(AFP) – US Secretary of State Marco Rubio landed Monday in El Salvador to coordinate on migration with its iron-fisted leader, who has cast himself as an ally of President Donald Trump. President Nayib Bukele has won popularity at home — and criticism from rights groups — with a sweeping crackdown on crime, which has also earned him hero status with some of Trump’s allies.
Rubio, on the second stop of his first trip as the top US diplomat, will discuss with Bukele whether El Salvador can take in gang members from American nemesis Venezuela. “It was just a decade ago San Salvador was the murder capital of the world, and today it’s one of the safest cities in the world,” Mauricio Claver-Carone, the US special envoy on Latin America, said in a briefing on the trip. Bukele’s efforts “are frankly the envy of a lot of countries throughout the Western Hemisphere,” he said, adding the measures have “really made him one of the most consequential leaders not only on security but a great ally on migration.”
Trump, since taking office last month, has stripped the roughly 600,000 Venezuelans of protection from deportation ordered by former president Joe Biden because of the economic and security crisis in the South American country. A US envoy last week met Venezuela’s leftist president, Nicolas Maduro, and demanded that he take back citizens including members of Tren de Aragua, a Venezuelan-born gang that Trump has designated as a terrorist group. Panama, which Rubio visited on Sunday, also pledged further cooperation in deporting migrants from other nations — part of its own effort to woo Trump as he threatens to seize the Panama Canal.
Before leaving for El Salvador, Rubio observed a deportation flight of Colombians detained as they crossed the Darien Gap, a dense jungle that many migrants pass through towards the United States. “If they reach the southern border of the United States, they create serious problems for us,” he told reporters as Panamanian authorities loaded 32 men and 11 women onto a plane bound for Colombia.
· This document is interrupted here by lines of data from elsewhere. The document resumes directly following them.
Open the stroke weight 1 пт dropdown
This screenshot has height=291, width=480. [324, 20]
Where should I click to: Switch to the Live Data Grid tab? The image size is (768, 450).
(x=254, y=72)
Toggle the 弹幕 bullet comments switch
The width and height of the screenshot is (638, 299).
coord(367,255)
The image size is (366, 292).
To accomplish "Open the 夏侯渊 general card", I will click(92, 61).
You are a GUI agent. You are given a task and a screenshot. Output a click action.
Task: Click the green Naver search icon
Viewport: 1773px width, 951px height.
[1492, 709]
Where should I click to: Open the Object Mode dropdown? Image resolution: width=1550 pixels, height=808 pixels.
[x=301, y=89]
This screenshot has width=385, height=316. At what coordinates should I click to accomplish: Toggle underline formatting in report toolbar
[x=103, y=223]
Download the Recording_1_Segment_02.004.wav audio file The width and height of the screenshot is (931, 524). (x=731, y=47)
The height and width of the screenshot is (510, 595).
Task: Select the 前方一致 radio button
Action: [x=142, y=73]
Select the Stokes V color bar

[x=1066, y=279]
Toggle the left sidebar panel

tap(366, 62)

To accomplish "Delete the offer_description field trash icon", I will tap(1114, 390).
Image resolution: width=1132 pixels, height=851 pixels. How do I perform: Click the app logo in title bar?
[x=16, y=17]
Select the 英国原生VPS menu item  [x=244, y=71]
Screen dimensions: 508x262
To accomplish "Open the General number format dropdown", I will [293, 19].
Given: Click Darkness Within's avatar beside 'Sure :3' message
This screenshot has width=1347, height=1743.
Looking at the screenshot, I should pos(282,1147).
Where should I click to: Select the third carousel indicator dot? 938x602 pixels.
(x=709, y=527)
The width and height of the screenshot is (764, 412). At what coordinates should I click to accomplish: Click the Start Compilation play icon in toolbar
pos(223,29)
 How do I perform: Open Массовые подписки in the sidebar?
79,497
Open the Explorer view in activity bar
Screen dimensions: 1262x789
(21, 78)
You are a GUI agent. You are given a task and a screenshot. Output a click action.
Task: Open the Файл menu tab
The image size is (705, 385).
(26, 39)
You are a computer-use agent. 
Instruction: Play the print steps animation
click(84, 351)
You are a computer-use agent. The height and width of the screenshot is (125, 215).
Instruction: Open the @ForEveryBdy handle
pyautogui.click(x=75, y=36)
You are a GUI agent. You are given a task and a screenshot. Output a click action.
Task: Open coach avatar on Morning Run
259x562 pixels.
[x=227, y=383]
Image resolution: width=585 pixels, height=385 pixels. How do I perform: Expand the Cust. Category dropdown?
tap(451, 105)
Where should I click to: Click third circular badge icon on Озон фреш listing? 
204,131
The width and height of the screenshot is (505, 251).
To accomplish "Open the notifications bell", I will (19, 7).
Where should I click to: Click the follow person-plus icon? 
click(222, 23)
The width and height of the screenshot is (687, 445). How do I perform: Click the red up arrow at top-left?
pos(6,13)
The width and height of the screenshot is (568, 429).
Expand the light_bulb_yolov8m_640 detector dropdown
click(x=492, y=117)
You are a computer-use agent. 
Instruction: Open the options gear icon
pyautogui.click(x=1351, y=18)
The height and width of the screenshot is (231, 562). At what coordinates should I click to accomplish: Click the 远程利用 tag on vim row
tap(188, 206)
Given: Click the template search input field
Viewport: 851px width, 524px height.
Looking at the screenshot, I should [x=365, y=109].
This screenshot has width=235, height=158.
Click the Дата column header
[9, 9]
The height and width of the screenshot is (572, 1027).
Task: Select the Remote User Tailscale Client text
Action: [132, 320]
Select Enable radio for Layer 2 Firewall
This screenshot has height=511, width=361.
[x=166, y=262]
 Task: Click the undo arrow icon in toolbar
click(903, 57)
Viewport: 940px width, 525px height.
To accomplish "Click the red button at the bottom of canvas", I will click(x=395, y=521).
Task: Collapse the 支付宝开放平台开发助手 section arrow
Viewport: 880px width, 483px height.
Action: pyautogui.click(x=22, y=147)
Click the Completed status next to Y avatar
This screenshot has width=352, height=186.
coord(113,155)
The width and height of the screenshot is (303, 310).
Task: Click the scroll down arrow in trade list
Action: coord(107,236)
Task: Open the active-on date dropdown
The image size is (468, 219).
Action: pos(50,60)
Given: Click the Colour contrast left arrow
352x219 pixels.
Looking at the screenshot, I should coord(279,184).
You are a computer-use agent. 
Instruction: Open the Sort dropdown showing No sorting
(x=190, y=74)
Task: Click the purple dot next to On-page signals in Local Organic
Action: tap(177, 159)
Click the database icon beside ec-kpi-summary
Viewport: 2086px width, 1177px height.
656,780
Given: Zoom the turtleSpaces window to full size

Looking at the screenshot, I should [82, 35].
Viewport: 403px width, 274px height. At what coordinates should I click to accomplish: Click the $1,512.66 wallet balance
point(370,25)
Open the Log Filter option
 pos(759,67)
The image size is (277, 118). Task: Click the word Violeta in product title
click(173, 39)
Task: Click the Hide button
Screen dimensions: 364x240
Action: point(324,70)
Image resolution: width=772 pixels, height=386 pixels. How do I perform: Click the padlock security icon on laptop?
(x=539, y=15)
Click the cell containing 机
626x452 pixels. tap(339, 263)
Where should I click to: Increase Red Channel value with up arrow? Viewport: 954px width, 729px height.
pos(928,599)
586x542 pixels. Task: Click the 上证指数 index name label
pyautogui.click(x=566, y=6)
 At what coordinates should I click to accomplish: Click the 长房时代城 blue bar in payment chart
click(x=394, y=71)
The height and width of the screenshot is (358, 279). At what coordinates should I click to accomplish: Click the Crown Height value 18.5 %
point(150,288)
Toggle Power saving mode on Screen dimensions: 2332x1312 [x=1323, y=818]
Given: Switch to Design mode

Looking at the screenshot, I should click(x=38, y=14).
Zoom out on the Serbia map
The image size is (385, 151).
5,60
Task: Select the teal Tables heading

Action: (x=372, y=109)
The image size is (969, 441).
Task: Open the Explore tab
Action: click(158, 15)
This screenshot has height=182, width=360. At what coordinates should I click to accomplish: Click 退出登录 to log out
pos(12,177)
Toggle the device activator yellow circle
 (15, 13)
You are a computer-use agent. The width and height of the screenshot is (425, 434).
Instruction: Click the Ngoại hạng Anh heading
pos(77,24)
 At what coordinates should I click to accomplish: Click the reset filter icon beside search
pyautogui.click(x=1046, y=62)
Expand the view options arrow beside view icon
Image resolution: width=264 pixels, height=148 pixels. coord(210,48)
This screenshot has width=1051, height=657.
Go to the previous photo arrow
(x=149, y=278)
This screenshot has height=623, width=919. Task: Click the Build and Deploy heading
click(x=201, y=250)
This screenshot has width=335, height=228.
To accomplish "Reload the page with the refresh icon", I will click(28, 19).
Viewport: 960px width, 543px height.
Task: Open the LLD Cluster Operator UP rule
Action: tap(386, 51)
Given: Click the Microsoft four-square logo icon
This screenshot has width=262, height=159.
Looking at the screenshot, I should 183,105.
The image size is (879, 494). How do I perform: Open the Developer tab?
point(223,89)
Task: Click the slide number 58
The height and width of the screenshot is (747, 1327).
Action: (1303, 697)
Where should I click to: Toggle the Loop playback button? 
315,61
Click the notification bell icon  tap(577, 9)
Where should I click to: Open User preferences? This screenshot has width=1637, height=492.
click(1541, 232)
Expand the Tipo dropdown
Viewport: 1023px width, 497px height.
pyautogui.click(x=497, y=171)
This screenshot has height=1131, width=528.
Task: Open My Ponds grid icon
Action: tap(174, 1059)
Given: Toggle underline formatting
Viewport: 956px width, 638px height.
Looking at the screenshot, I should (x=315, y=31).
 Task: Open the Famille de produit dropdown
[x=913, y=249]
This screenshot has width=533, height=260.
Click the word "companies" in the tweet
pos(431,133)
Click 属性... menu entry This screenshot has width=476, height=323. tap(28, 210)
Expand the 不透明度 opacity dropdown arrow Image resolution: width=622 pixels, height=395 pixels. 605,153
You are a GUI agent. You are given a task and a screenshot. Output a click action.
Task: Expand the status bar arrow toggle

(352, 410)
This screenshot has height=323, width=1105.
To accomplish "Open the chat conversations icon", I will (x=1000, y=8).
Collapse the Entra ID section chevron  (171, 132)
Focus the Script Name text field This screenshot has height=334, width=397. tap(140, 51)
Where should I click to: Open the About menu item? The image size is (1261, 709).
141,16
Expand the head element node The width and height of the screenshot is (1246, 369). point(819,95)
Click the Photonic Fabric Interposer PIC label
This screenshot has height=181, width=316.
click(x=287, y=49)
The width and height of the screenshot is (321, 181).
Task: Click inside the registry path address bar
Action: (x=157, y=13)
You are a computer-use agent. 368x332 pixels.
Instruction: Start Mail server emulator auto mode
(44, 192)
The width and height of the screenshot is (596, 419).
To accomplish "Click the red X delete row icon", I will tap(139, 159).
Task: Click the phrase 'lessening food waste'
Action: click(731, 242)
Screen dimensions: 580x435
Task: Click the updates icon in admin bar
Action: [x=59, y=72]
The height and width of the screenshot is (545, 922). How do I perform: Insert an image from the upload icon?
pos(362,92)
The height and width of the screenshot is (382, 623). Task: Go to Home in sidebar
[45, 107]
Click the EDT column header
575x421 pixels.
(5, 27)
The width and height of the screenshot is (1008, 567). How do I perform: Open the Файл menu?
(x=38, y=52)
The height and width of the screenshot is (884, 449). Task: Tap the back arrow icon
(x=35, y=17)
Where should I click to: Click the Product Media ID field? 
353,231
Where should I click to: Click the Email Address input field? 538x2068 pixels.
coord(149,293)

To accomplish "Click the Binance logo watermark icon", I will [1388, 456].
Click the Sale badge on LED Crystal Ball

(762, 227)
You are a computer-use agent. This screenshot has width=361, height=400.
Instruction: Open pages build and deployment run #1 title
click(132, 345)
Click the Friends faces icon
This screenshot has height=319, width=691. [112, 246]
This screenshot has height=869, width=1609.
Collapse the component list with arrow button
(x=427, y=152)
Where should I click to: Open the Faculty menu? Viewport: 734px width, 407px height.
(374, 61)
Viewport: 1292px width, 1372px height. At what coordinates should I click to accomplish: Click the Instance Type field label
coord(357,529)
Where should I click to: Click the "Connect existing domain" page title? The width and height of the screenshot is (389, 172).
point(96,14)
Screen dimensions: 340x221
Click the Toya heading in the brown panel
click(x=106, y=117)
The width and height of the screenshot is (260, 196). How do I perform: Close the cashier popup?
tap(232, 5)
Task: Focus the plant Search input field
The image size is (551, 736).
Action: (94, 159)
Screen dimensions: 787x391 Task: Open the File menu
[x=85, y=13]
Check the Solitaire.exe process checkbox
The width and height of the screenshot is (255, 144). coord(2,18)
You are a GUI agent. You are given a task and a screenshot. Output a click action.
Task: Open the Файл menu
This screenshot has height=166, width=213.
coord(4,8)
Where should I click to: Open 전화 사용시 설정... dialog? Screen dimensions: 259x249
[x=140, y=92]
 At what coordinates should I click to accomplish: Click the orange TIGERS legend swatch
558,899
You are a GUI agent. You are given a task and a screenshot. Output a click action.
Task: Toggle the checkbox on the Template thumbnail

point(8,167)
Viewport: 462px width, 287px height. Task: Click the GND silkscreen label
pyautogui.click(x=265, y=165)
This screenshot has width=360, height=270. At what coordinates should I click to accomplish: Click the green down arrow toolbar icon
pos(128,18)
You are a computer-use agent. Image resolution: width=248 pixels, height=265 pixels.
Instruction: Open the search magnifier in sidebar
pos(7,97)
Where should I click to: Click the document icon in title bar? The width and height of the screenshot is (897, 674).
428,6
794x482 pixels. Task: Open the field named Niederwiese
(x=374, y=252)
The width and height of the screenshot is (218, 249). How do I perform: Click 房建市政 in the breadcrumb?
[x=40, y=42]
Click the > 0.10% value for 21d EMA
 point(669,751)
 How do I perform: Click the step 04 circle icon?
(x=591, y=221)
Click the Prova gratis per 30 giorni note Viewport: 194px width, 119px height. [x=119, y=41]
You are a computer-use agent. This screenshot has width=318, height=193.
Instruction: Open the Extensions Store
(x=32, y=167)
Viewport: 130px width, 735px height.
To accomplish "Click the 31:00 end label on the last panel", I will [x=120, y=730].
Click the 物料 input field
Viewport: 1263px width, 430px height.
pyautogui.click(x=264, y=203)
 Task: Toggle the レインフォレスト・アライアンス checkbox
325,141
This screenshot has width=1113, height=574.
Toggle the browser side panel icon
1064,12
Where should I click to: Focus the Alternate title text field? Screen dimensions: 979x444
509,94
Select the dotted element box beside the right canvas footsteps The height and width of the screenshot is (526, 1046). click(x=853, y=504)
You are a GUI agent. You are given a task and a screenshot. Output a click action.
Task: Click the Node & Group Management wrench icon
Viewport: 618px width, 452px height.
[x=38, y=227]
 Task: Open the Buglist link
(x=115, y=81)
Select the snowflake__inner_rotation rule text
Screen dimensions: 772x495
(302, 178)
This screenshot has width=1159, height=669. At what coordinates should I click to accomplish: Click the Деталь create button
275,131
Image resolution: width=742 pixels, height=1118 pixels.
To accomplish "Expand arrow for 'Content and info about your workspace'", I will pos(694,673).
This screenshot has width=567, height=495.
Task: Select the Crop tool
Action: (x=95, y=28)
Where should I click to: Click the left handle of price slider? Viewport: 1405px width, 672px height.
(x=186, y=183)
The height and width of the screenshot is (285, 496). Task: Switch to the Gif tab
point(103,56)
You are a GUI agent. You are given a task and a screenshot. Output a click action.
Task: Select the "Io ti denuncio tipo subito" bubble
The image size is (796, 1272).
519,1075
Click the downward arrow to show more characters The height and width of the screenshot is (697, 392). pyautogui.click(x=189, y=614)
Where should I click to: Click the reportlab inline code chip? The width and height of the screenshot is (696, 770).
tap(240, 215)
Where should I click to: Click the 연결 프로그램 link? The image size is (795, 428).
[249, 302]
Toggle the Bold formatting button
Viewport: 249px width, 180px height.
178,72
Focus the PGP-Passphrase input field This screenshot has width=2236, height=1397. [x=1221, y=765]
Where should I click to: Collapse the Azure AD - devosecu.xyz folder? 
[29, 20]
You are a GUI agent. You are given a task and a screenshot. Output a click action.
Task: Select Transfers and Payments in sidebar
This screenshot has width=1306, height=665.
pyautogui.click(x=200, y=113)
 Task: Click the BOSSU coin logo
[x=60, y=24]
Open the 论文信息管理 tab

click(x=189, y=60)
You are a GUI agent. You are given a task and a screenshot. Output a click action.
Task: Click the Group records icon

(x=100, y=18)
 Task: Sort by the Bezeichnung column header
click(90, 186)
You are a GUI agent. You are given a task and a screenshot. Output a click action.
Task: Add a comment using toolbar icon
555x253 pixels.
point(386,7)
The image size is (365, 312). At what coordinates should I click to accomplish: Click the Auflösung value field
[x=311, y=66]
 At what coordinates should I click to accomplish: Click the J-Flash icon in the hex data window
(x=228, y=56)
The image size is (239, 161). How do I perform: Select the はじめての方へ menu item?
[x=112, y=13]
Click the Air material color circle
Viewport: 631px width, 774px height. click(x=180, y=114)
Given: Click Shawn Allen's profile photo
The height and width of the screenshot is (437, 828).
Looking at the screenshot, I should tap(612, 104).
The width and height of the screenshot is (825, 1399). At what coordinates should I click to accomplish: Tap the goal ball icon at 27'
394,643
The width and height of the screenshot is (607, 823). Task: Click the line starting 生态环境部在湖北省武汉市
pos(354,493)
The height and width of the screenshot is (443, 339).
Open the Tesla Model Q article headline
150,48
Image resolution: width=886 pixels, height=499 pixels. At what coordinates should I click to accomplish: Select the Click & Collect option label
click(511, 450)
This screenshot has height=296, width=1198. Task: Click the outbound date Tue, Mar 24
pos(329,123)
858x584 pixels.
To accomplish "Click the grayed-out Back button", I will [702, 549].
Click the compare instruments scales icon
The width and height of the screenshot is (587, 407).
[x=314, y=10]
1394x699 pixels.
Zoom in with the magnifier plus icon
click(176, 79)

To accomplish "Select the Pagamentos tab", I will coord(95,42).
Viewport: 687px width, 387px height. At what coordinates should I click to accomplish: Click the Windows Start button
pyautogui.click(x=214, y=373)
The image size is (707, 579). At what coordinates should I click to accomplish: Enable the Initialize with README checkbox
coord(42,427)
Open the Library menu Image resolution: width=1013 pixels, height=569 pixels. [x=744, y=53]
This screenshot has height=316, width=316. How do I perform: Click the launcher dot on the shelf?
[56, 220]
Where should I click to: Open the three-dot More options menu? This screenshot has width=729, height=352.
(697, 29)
– Allying with Trump agenda –
The Trump administration, with its friendship with Bukele, has so far not touched protected status from deportation for some 232,000 Salvadorans in the United States which was also extended by Biden. On the eve of Rubio’s visit, Bukele unabashedly associated himself with Trump by backing his effort to dismantle US foreign assistance. Posting — in English — on X, Bukele repeated talking points of Trump’s billionaire friend Elon Musk and right-wing populists by alleging that US assistance mostly goes to fund opposition groups including non-governmental organizations.
“Cutting this so-called aid isn’t just beneficial for the United States; it’s also a big win for the rest of the world,” Bukele wrote as he posted a celebrated Norman Rockwell painting. El Salvador received some $138 million in US assistance in the 2023 fiscal year, led by support for the government and civil society and for basic education, according to official US figures. Non-governmental groups have denounced Bukele for ignoring civil liberties, including by suspending the need for warrants to arrest people.
Bukele acknowledges that innocent people have been rounded up, but he enjoys wide public approval and swept to another term last year with more than 80 percent of the vote. Guests at his inauguration included the president’s son Donald Trump Jr. and Tucker Carlson, the right-wing journalist close to Trump. However, Bukele may still need to reassure one dissonant voice — Trump himself. In his speech to the Republican nominating convention last year, Trump unexpectedly criticized Bukele, questioning how he reduced crime and alleging that instead El Salvador was “sending their murderers to the United States of America.” “This is going to be very bad. And bad things are going to happen,” Trump said in the speech.